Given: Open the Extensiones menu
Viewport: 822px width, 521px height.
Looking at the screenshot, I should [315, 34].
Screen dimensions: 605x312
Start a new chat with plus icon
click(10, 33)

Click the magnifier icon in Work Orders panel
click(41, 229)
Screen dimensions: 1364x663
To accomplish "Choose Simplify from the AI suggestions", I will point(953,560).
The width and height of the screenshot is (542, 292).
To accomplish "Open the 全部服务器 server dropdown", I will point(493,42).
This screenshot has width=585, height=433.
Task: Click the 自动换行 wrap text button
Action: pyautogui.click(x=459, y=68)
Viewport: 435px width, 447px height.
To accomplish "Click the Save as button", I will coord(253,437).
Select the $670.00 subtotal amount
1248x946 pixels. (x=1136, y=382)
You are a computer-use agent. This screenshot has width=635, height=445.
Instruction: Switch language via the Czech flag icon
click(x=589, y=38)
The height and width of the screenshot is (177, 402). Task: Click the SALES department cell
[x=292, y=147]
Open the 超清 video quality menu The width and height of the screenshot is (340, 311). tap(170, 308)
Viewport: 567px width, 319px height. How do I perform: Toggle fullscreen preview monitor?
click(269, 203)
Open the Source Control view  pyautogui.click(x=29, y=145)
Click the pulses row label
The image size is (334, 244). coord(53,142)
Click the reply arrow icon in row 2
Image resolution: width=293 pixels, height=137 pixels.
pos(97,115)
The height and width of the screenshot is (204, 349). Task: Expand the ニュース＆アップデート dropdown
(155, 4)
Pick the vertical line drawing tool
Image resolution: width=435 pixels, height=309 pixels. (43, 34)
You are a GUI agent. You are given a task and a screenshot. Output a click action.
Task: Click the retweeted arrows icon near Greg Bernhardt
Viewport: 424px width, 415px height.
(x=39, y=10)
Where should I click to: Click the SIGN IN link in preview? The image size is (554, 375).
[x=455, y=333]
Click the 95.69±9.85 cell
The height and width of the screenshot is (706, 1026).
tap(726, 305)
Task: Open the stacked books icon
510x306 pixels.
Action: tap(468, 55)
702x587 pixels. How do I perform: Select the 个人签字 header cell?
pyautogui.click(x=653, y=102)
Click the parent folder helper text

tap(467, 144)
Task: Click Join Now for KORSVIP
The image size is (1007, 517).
□ □ □ □
**Work item**
Return exactly the lines above from the line that has "Select the $670.00 subtotal amount" through the line that has "Task: Click Join Now for KORSVIP", inclusive, and nothing else.

**Exercise output**
Select the $670.00 subtotal amount
1248x946 pixels. (x=1136, y=382)
You are a computer-use agent. This screenshot has width=635, height=445.
Instruction: Switch language via the Czech flag icon
click(x=589, y=38)
The height and width of the screenshot is (177, 402). Task: Click the SALES department cell
[x=292, y=147]
Open the 超清 video quality menu The width and height of the screenshot is (340, 311). tap(170, 308)
Viewport: 567px width, 319px height. How do I perform: Toggle fullscreen preview monitor?
click(269, 203)
Open the Source Control view  pyautogui.click(x=29, y=145)
Click the pulses row label
The image size is (334, 244). coord(53,142)
Click the reply arrow icon in row 2
Image resolution: width=293 pixels, height=137 pixels.
pos(97,115)
The height and width of the screenshot is (204, 349). Task: Expand the ニュース＆アップデート dropdown
(155, 4)
Pick the vertical line drawing tool
Image resolution: width=435 pixels, height=309 pixels. (43, 34)
You are a GUI agent. You are given a task and a screenshot. Output a click action.
Task: Click the retweeted arrows icon near Greg Bernhardt
Viewport: 424px width, 415px height.
(x=39, y=10)
Where should I click to: Click the SIGN IN link in preview? The image size is (554, 375).
[x=455, y=333]
Click the 95.69±9.85 cell
The height and width of the screenshot is (706, 1026).
tap(726, 305)
Task: Open the stacked books icon
510x306 pixels.
Action: tap(468, 55)
702x587 pixels. How do I perform: Select the 个人签字 header cell?
pyautogui.click(x=653, y=102)
Click the parent folder helper text

tap(467, 144)
Task: Click Join Now for KORSVIP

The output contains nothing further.